Sudah 4 hari ini saya ngobrol banyak dengan Pak Ahmad Mahmudi tentang Inovasi Sosial. Sebuah tahapan pemberdayaan yang paling penting. Inovasi sosial ini membutuhkan pikiran tangan terampil untuk menciptakan ekosystem pemberdayaan yang lebih kokoh. Lalu apa problem sebenarnya? Dunia pemberdayaan tidak kurang orang cerdas, bahkan tidak kurang berbagai macam gagasan yang energik dan terdengar sangat inovatif.
Beliau yang memang punya pengalaman dengan Alm. Prof Dawam Rahardjo, Alm Adi Sasono, Alm Mansur Faqih dan tokoh pemberdayaan lain penting untuk saya pribadi cerna kedalaman narasinya. Selama 4 hari ini saya mencoba membedah bagaimana pemberdayaan selain butuh energi social movement juga butuh pemikir-pemikir serius dengan paradigma dan basis filsafat yang memadai.
Problem utama di lapangan yaitu kita tidak ‘datang lebih lama’. Kita menjadi seperti struktur elit yang seolah akan menjadi sinterklas dan membagi sembako atau hadiah kepada mereka. Kita menjadi berjarak dan seolah membangun kelas lain saat berinteraksi. Padahal komplek utama pemberdayaan adalah pada pola komunikasi. Jika komunikasi tidak efektif sejak awal, tentu akan membuat pemberdayaan menjadi terhambat, dan ide-ide sebagus apapun sulit untuk di daratkan.

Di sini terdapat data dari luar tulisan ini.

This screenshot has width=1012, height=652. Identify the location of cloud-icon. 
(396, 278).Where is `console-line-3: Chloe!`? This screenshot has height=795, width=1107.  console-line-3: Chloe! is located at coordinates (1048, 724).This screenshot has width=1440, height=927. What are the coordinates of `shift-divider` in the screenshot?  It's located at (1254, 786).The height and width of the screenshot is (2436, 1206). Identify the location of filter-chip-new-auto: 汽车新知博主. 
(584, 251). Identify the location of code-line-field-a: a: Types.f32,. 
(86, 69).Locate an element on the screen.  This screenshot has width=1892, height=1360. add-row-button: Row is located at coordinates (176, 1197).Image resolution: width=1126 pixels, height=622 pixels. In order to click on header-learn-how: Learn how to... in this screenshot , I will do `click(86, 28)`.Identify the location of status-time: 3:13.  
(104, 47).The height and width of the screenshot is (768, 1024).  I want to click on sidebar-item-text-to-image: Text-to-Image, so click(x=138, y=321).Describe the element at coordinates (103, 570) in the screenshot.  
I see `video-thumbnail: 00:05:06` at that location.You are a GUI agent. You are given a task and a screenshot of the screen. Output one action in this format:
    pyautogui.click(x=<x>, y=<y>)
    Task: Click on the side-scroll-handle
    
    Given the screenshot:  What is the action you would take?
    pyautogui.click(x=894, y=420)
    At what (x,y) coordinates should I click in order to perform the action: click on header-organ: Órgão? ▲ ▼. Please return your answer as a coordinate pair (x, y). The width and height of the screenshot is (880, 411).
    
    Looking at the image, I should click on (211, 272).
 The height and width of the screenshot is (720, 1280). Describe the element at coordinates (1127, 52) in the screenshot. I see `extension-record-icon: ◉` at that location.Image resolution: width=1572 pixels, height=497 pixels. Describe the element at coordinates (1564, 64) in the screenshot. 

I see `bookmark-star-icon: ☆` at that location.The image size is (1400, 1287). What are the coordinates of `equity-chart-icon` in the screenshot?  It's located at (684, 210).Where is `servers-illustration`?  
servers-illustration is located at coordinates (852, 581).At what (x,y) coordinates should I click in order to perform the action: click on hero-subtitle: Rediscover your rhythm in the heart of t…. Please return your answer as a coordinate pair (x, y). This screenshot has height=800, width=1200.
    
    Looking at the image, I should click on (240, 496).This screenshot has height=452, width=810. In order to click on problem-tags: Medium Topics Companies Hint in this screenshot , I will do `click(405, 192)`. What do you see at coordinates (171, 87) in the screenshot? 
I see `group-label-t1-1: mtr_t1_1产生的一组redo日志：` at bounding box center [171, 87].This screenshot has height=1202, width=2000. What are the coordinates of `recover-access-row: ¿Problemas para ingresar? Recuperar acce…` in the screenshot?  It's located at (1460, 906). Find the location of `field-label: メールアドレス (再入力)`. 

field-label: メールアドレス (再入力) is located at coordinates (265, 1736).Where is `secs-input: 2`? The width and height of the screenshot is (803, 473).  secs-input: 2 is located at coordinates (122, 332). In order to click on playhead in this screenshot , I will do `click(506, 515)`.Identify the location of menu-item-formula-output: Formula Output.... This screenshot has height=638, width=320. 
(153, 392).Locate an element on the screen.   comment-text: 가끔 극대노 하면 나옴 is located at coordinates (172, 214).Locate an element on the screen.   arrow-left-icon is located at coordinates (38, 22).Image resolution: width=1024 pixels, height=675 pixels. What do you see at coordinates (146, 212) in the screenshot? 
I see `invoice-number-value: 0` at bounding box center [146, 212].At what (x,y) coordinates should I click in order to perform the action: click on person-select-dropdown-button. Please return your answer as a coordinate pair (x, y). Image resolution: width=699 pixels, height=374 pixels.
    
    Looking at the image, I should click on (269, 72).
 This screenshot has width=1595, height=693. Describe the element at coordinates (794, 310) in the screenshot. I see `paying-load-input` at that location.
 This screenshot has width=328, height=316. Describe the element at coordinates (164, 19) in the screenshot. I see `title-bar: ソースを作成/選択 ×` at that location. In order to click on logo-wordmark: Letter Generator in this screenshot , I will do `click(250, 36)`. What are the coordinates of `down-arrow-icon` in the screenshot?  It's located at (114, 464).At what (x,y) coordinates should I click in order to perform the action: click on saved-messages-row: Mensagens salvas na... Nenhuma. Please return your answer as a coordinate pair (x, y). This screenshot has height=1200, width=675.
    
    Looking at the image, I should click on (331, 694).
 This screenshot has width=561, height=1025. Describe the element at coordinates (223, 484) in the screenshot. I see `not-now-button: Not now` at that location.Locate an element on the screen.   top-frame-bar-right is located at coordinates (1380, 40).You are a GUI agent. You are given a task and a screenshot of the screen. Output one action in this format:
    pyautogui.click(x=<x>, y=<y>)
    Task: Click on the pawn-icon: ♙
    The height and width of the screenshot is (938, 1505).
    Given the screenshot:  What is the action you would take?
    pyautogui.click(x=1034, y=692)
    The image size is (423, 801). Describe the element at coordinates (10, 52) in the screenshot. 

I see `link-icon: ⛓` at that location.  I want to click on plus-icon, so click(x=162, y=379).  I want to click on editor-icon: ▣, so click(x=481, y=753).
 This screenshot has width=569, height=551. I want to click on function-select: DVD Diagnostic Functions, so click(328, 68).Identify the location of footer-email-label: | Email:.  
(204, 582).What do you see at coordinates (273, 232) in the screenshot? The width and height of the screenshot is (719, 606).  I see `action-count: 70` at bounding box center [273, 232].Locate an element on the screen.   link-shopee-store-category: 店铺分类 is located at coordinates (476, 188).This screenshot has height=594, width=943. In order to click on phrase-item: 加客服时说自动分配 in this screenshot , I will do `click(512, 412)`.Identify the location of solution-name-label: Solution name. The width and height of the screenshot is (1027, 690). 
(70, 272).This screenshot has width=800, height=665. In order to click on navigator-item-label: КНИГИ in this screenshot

Kemudian kata “desa binaan” menurut Pak Mahmudi menjadi kontradiksi. Di satu sisi komunikasi harus mengalir, tapi sebutan “desa binaan” menjadi seolah semakin menunjukkan hirarki yang menjadi susunan vertikal. Warga seolah harus dibina, seolah tidak bisa menjadi setara, padahal tugas kita mendampingi mereka sampai mereka menjadi penggerak-penggerak baru di kemudian hari.
Pemberdayaan Masyarakat bukanlah project harian atau bulanan. Ecosystem baru bisa terbentuk dengan baik, yang saya rasakan adalah setelah 1,5 tahun perjalanan. #AyoKeDamRaman #Payungi dengan segala kekurangannya dapat diukur dengan cermat dari pengalaman lapangan. Dan keduanya belum bisa diukur. Proses kreatif yang harus diperankan oleh semua penggerak. Roadmap yang harus mulai didiskusikan setelah satu persatu gagasan sudah di daratkan.
Pak Mahmudi memberi isyarat serius soal ‘Datang Lebih Lama’. Kita yang selama ini menganggap semuanya akan berjalan mulus, dan ecosystem telah mapan harus waspada. Datang lebih lama adalah upaya kita merawat kekeluargaan, mengenal lebih dalam, kepercayaan timbal balik, dan tentu sanggup berimajinasi dengan sungguh-sungguh.
Saya punya pengalaman di Dam Raman dengan Pak Suyono. Dan di payungi dengan Pak Ahmad Tsauban dan Pak Asep Hidayat Adacom. Sebuah contoh patner yang baik, yang selesai dengan urusan uang. Mau berkorban dan sanggup membangun roadmap untuk pemberdayaan yang lebih jauh. Di situlah pentingnya semua penggerak pemberdayaan untuk mau Datang Lebih Lama.